Ned hosts “Taste with Langton’s,” an interactive wine-tasting program on YouTube, and has also co-hosted Divino Tuscany with James Suckling and the musician Sting. More recently, Ned founded of his own company, Wine Diamonds, a niche importer based in Tokyo, and he previously hosted his own Japanese television show on wine, “Vintage,” in 2000.

Ned was born in London, raised in Australia, and educated in Tokyo and Paris He currently splits his time between Tokyo, where he has resided full-time for 14 years, and his beloved Sydney.

We sat down with Ned to ask him about some details on his life and career, in the form of the following Q & A:

Q: When was your first inkling that wine would become your thing?

A: I come from a creative family. I went to university in Paris, majoring in political science. I soon changed this to art history one morning when I looked around me! After all, I could study political science anywhere. I have always been fascinated by the notion of provenance: why and how things are shaped by place and culture. I recall the epiphany over a bottle of Saumur at some louche bar. I then bought a case and realized that as with a painting on the wall, the wine’s nuances shifted with the passing moments. Depending on these moments, the wine would resonate more or less strongly, although each bottle in the case was ostensibly the same. This attests to the veracity of the adage, “There is no such thing as good wine, only good bottles,” while proving a catalyst for my interest in quality wine on a philosophical level as much as an aesthetic one.

Q: Tell us a little about your experience in becoming Japan’s first Master of Wine. Why Japan instead of Australia, France, the United States or UK.?

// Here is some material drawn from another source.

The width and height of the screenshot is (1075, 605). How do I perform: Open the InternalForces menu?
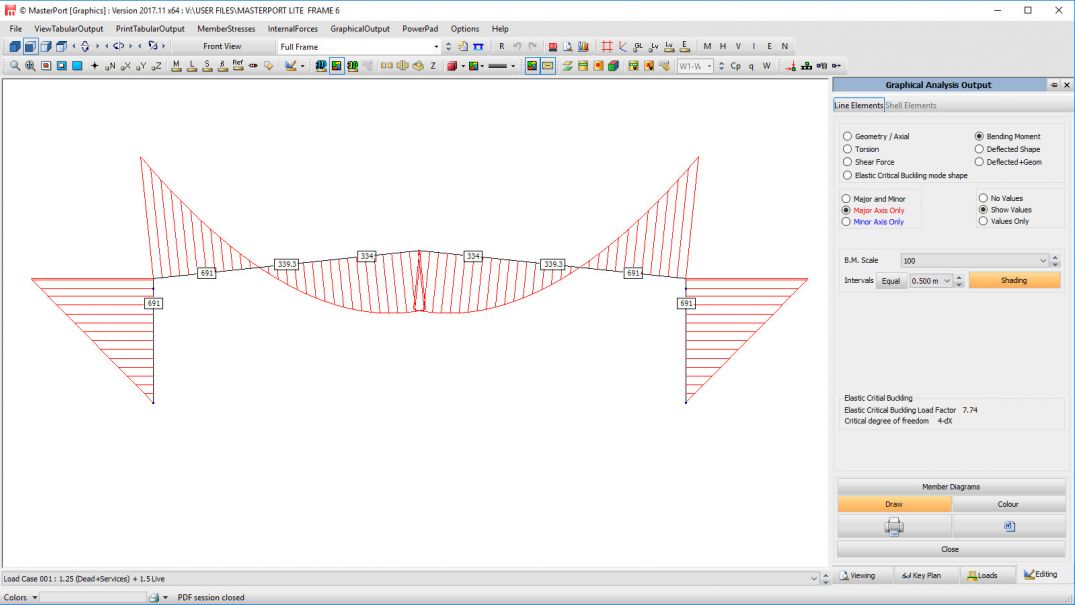(x=292, y=29)
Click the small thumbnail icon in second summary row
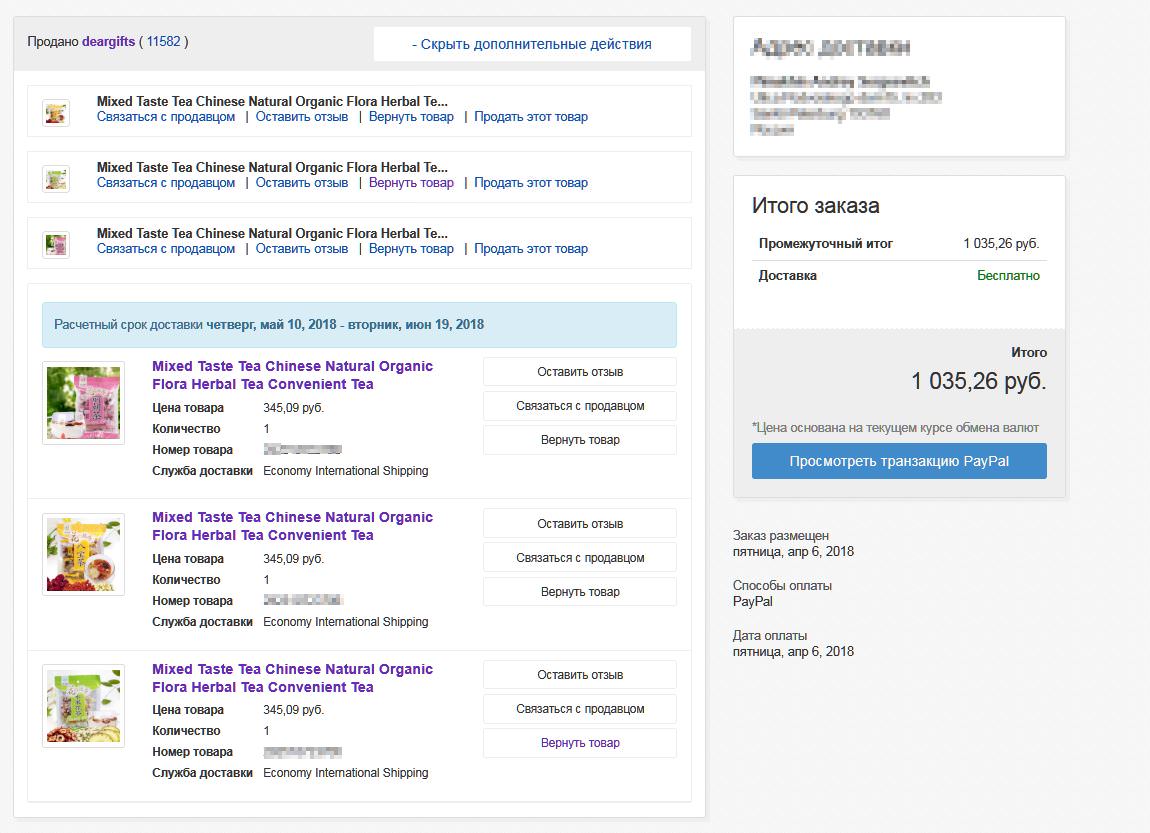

A: I went to high school in rural Japan as an exchange student for a year, when I was 15. Afterward, I worked in various fields that allowed me to speak the language and sustain a cultural affinity with the place. I’m from Australia, was educated in France, lived and worked for many years as a sommelier in the United States and was born in the UK. Once I was offered a role to manage the wine program for a vast restaurant consortium in Tokyo, the decision to go felt intuitive. I liked the anonymity and observations that living in a starkly foreign culture allows. Besides, the Japanese wine market is considerably more interesting than the others but, perhaps, for the United States.

Q: What was your original main aim in forging a career in wine and what would you say your top career highlights have been?

A: I have no aim except for transmitting the joy of discovering great wine to others. Passing the MW was a highlight, I suppose, but more so, nurturing interest in wine, offering guidance and helping to cultivate the career of so many young Japanese wine professionals. In doing so, we have changed perceptions of wine in Japan and opened the market to wine styles that were previously disregarded or ignored.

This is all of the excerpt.